> Exercise task
Rewrite every line of the records below, swapping each occurrence of "computer-use agent" for "screen-control agent" and keeping everything else unchanged.

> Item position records

###

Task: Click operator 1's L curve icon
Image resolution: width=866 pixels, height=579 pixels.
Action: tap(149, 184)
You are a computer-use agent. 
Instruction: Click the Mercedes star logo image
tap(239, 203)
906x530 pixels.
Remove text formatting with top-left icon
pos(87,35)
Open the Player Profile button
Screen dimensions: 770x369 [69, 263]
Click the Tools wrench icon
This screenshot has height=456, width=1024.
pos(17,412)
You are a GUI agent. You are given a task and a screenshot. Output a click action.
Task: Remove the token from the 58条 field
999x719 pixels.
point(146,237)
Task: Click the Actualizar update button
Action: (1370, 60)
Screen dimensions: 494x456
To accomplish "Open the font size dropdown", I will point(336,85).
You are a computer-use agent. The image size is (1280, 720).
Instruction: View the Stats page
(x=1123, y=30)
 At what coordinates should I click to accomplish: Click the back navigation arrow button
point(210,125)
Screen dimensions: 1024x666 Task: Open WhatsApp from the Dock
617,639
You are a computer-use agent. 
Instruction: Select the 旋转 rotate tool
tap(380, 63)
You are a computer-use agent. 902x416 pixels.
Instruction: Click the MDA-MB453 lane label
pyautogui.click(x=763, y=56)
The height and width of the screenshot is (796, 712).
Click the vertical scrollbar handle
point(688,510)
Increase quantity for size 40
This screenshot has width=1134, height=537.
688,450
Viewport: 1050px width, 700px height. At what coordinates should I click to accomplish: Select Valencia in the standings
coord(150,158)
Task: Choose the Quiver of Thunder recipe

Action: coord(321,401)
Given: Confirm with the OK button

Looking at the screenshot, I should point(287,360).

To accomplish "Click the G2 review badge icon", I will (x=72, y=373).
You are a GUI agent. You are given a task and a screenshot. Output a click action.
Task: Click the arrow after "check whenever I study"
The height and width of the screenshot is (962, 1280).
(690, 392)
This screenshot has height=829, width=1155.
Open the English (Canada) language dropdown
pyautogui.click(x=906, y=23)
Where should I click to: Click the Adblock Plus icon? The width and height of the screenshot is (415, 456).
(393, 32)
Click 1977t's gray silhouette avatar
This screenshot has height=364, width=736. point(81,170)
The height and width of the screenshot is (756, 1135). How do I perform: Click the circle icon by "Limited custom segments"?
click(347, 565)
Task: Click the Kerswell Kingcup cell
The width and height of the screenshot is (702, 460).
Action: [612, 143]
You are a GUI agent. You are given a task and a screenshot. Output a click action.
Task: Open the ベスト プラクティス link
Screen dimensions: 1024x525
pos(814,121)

###

> Final answer
Task: Click operator 1's L curve icon
Image resolution: width=866 pixels, height=579 pixels.
Action: tap(149, 184)
You are a screen-control agent. 
Instruction: Click the Mercedes star logo image
tap(239, 203)
906x530 pixels.
Remove text formatting with top-left icon
pos(87,35)
Open the Player Profile button
Screen dimensions: 770x369 [69, 263]
Click the Tools wrench icon
This screenshot has height=456, width=1024.
pos(17,412)
You are a GUI agent. You are given a task and a screenshot. Output a click action.
Task: Remove the token from the 58条 field
999x719 pixels.
point(146,237)
Task: Click the Actualizar update button
Action: (1370, 60)
Screen dimensions: 494x456
To accomplish "Open the font size dropdown", I will point(336,85).
You are a screen-control agent. The image size is (1280, 720).
Instruction: View the Stats page
(x=1123, y=30)
 At what coordinates should I click to accomplish: Click the back navigation arrow button
point(210,125)
Screen dimensions: 1024x666 Task: Open WhatsApp from the Dock
617,639
You are a screen-control agent. 
Instruction: Select the 旋转 rotate tool
tap(380, 63)
You are a screen-control agent. 902x416 pixels.
Instruction: Click the MDA-MB453 lane label
pyautogui.click(x=763, y=56)
The height and width of the screenshot is (796, 712).
Click the vertical scrollbar handle
point(688,510)
Increase quantity for size 40
This screenshot has width=1134, height=537.
688,450
Viewport: 1050px width, 700px height. At what coordinates should I click to accomplish: Select Valencia in the standings
coord(150,158)
Task: Choose the Quiver of Thunder recipe

Action: coord(321,401)
Given: Confirm with the OK button

Looking at the screenshot, I should point(287,360).

To accomplish "Click the G2 review badge icon", I will (x=72, y=373).
You are a GUI agent. You are given a task and a screenshot. Output a click action.
Task: Click the arrow after "check whenever I study"
The height and width of the screenshot is (962, 1280).
(690, 392)
This screenshot has height=829, width=1155.
Open the English (Canada) language dropdown
pyautogui.click(x=906, y=23)
Where should I click to: Click the Adblock Plus icon? The width and height of the screenshot is (415, 456).
(393, 32)
Click 1977t's gray silhouette avatar
This screenshot has height=364, width=736. point(81,170)
The height and width of the screenshot is (756, 1135). How do I perform: Click the circle icon by "Limited custom segments"?
click(347, 565)
Task: Click the Kerswell Kingcup cell
The width and height of the screenshot is (702, 460).
Action: [612, 143]
You are a GUI agent. You are given a task and a screenshot. Output a click action.
Task: Open the ベスト プラクティス link
Screen dimensions: 1024x525
pos(814,121)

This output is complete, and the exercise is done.